We knew our best chance was to visit the doctor that published the papers. By the grace of God, we were able to secure an appointment the day after Christmas. We packed our bags and flew to Taiwan just a few days after reading the research papers. I was uncertain if the doctor would be able to help, but I was confident that my daughter did, in fact, have the disease featured in the article.

Christmas 2018

In 2018, a random Facebook article led us to various research reports about a rare disease. After reading those papers, we were on a plane to meet Dr. Hwu, the doctor who wrote those papers. The picture was taken Christmas 2018, the day we first met.

We arrived in Taiwan on Christmas Day. My wife and I tried calming ourselves by walking to a nearby park that evening. It was a sad and depressing evening for us as we tried to digest this rare disease’s cold, hard facts. I promised her that our family would never have another Christmas like this.

The following day our family was apprehensively waiting outside the doctor’s office. When we were called in, we explained to the doctor that we believed our daughter had the rare disease featured in his research paper. He was surprised to see us. After a short observation, Dr. Hwu could confidently tell us that our suspicions were correct. After 8-months of searching and countless invasive tests, we finally knew what was happening to our daughter. Our daughter had Aromatic L-Amino Decarboxylase (AADC) deficiency.

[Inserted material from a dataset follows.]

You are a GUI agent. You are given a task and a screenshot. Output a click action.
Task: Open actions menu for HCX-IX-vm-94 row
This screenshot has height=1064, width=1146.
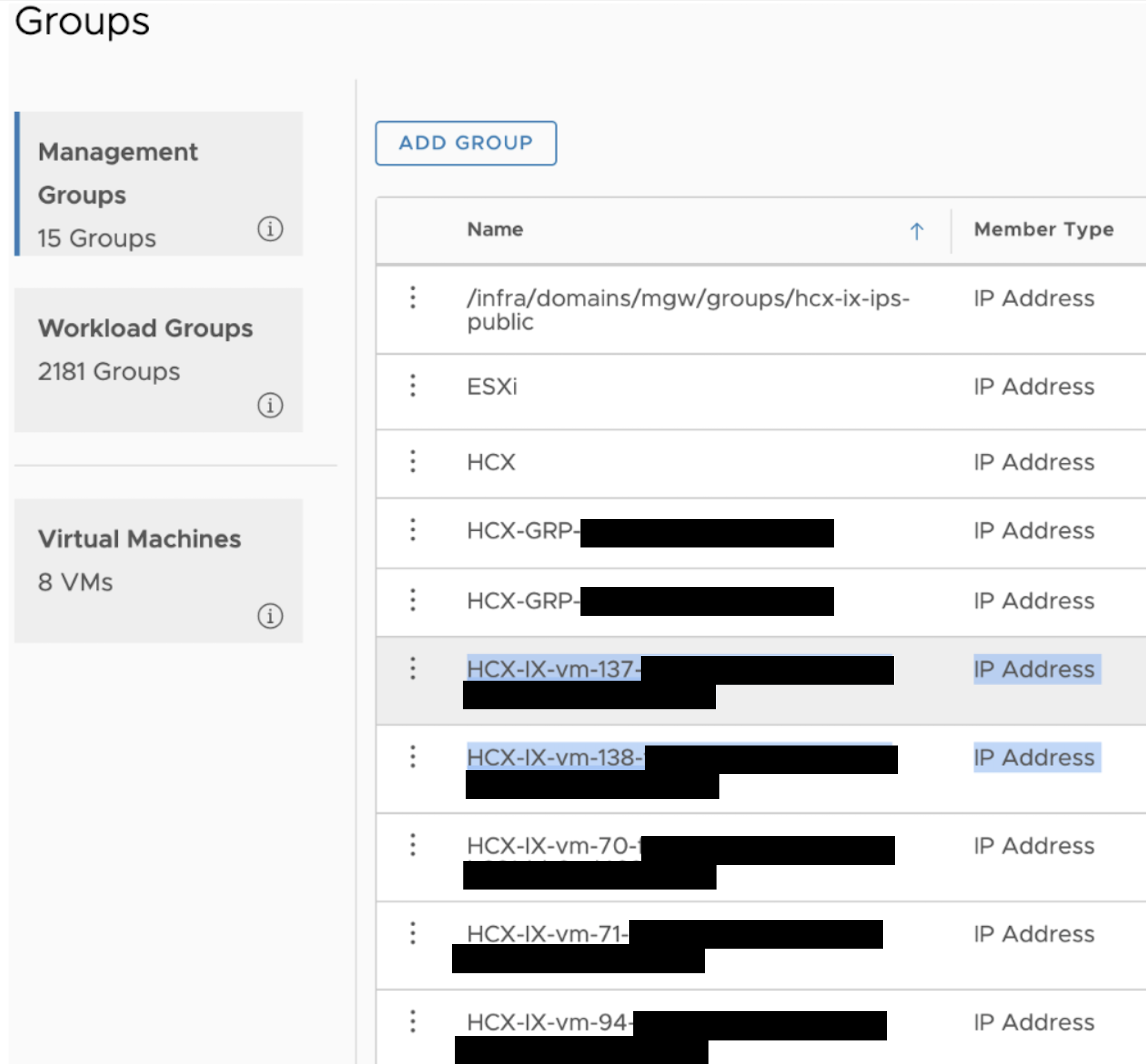pos(412,1022)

We learned during that appointment; his research team had been searching for another patient for more than 2-years. One final opening for another clinical trial had yet to be listed online. Our daughter was blessed to join this potentially life-saving clinical trial. Although 8-months seemed like an eternity to us, we learned that this was a relatively speedy diagnosis compared to other rare diseases, especially one as rare as AADC deficiency.

Rylae rests after gene therapy with a blanket made by Holy Spirit Catholic Church

11-months later, fighting to keep our daughter alive, she underwent the experimental gene therapy procedure. On her was a blanket made by the Holy Spirit Catholic Church members. We were unsure what the results would be, but the only other option was to continue to watch our daughter suffer until she met the fate of other children with the debilitating disease. The results were beyond our dreams.

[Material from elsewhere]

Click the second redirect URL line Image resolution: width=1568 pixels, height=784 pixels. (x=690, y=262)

Today, at four years old, Rylae-Ann can run, swim, and even ride a horse. She loves being independent and learning. She has made incredible progress and continues to do so. This gift has inspired our family to establish Teach RARE, a non-profit organization to support other families in the rare disease, undiagnosed disease, and special needs community. Also, I write a weekly column to help other families in the AADC deficiency community.

This miracle was a result of your prayers. There is no doubt that the experimental treatment played a substantial role in her improvements, but the journey to treatment, how we discovered it, and how we maximized the treatment results are a miracle.

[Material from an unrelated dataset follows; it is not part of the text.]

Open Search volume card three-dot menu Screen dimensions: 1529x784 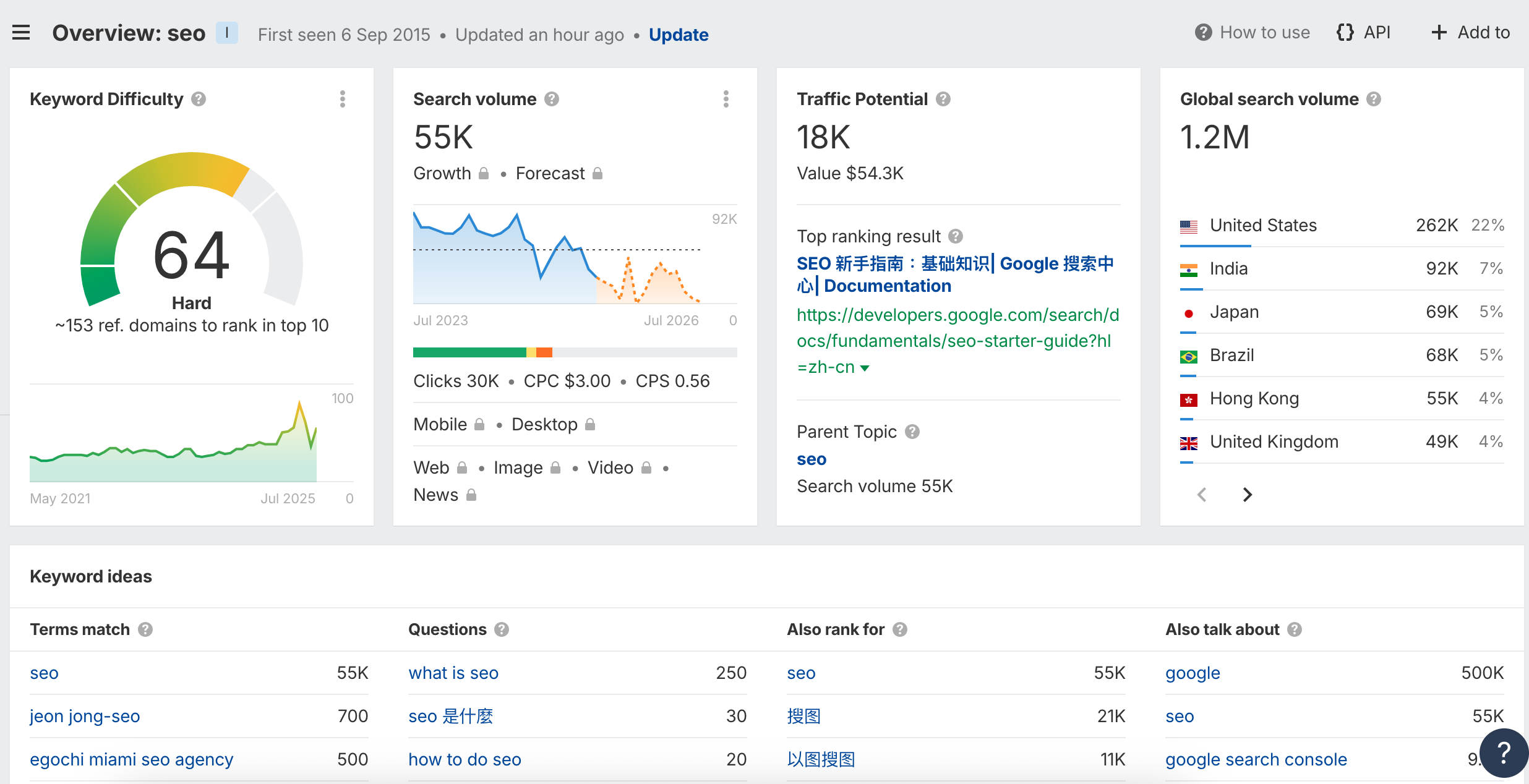[726, 99]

Also, prayers do work. Knowing that you were out there praying for our family, sending well wishes, and motivating us gave us the energy and creativity to accomplish what seemed impossible. So, when you say the prayers during intentions in mass, pray with all your heart and know that those prayers have a profound effect.

My wife and I are good people, but we do not consider ourselves more devout than others. I wondered why God would bless us, but I learned we are all worthy of God’s blessings, and we all have a job to fulfill in God’s plan. Accept his grace and know you are more than deserving.

This is only a fragment of all that transpired, and I aim to better document God’s hand in our journey. I used to believe that miracles were a flash of divine intervention. Now I know that God places people and opportunities in our path. If we are open to his message, we can act upon those gifts to make the impossible happen.